In viaggio

Dev’essere difficile parlare con me quando non mi voglio assumere la responsabilità dell’assoluzione.
Così difficile che io guidavo e lui leggeva il giornale. Con blande parole qua e là, sui temi più disparati e innocui. Lei citata milioni di volte. A un certo punto volevo urlare “Non è solo mia madre, è anche tua moglie!”. Ma mi sono resa conto che era un pensiero troppo femminile per poter essere colto. Almeno da lui.

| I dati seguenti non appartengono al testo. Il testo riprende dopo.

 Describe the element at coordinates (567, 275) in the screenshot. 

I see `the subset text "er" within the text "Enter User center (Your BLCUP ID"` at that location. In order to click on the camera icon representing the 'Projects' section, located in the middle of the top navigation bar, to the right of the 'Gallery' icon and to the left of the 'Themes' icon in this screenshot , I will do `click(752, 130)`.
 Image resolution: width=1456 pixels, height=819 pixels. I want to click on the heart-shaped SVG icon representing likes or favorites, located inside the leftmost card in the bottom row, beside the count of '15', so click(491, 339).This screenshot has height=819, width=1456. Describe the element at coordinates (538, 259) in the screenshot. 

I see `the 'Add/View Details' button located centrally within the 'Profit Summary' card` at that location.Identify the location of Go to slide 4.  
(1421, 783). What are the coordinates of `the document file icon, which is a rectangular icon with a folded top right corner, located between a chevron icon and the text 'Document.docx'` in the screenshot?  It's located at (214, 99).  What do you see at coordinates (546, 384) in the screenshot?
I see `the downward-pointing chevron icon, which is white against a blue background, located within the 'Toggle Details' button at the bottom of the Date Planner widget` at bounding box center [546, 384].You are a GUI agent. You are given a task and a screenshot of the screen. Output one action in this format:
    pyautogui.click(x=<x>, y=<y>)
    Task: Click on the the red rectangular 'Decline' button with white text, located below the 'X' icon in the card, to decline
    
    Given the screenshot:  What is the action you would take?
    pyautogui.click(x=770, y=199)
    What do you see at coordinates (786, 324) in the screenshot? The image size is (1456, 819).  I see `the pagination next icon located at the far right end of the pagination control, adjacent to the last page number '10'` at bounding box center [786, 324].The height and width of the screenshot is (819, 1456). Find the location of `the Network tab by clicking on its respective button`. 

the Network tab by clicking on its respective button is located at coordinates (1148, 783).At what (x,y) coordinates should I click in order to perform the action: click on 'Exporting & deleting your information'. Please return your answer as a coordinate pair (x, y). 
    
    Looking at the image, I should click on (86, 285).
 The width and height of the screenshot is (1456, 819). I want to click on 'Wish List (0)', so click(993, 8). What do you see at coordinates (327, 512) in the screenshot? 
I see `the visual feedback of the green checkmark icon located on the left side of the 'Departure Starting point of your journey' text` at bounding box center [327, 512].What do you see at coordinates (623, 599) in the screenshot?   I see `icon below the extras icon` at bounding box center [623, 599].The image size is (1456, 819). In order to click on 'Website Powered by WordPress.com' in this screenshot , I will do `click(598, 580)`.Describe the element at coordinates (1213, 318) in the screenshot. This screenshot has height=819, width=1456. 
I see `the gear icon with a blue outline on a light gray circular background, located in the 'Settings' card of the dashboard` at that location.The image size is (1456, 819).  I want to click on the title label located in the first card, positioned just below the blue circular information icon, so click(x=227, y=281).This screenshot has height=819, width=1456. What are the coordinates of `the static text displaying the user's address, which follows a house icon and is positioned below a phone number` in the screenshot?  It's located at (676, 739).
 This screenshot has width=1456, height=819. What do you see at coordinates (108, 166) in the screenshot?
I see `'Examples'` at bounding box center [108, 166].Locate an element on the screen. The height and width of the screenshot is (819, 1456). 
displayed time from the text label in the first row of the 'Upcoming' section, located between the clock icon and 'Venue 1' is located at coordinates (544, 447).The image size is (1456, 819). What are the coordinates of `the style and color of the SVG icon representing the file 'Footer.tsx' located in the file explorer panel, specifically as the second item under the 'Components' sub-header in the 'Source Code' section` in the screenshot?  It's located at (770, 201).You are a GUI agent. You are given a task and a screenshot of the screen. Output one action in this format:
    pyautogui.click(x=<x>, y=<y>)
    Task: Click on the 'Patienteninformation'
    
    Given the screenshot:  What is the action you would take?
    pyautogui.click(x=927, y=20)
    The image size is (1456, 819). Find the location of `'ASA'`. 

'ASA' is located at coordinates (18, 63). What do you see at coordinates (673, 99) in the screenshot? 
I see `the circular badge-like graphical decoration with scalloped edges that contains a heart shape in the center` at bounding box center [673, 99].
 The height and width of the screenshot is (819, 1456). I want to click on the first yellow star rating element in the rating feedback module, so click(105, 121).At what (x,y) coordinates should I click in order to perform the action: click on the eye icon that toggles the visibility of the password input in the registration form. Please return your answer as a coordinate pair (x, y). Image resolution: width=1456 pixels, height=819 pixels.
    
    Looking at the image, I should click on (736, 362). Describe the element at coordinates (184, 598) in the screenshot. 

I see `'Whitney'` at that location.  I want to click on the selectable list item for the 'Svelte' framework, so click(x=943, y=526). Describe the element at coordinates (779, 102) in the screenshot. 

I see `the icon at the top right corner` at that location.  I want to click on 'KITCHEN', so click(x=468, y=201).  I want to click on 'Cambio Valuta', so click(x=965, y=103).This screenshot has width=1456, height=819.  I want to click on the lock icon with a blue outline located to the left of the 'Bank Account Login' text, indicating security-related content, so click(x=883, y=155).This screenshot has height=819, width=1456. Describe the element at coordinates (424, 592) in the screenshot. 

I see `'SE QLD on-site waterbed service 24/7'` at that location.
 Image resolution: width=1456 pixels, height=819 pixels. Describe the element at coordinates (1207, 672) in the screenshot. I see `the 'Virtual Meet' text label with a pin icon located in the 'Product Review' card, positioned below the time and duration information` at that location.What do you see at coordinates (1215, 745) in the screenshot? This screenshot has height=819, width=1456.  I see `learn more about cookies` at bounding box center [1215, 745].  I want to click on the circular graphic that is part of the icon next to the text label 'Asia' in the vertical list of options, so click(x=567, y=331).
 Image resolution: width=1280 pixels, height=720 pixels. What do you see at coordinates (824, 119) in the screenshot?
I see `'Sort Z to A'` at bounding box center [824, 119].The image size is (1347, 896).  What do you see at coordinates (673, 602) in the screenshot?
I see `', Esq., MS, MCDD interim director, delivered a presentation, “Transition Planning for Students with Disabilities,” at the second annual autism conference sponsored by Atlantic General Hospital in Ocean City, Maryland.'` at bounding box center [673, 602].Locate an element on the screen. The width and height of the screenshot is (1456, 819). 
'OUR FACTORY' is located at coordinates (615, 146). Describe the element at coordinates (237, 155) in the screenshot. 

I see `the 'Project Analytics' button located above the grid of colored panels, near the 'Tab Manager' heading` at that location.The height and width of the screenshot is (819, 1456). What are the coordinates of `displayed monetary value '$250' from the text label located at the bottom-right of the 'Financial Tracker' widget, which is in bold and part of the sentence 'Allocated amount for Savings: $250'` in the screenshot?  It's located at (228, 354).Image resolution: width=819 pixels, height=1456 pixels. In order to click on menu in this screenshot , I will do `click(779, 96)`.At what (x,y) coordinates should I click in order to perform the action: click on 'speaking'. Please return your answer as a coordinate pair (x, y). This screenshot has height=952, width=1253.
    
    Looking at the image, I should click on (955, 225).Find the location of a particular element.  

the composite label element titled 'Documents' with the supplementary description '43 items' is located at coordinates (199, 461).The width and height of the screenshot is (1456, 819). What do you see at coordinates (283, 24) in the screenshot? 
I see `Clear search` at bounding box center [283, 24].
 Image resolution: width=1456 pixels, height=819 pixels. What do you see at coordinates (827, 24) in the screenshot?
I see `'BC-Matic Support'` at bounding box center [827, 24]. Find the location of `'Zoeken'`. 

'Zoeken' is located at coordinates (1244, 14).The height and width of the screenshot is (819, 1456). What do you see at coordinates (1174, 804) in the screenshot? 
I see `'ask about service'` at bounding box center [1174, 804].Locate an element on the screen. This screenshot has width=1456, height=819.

Io guido, con un occhio che sbircia a destra per controllare gli autovelox, un occhio che si gode il panorama e i pensieri che si aggrovigliano. La famiglia, il capodanno, il signor N, le chiacchiere dell’altra notte, la trasferta che stiamo facendo, la luce meravigliosa di oggi.
Attraversiamo posti deserti, il sole è caldo, in lontananza ogni tanto compare il mare. La A3 è semideserta, semi in costruzione, semi autostrada. Semi.
Ogni tanto arrivano aneddoti della mia infanzia, miei, da S.
È un viaggio verso di loro, è un viaggio dentro di me.
Ci sono posti e viaggi e luci e colori e mentre ci passo incrocio viaggi passati, memorie che non ho più, e immagino viaggi futuri, e parlo con compagni che non ho ancora e che non ho più.
Penso alla macchina fotografica che ho lasciato a casa e non importa perché tanto sto viaggiando e non mi posso fermare a fotografare, ma le foto che sto scattando le registro dentro e chissà se un giorno riuscirò a stamparle, disegnarle, scriverle.

E penso alle cose che mi dici. E a Parigi. E a te.
Lo immaginavi?
È un viaggio in due, verso due, tu non puoi restarne fuori.